(Work request): An exact restatement of every record is required.

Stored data

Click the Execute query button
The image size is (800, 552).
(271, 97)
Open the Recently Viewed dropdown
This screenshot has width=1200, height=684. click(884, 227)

(Exercise result):
Click the Execute query button
The image size is (800, 552).
(271, 97)
Open the Recently Viewed dropdown
This screenshot has width=1200, height=684. click(884, 227)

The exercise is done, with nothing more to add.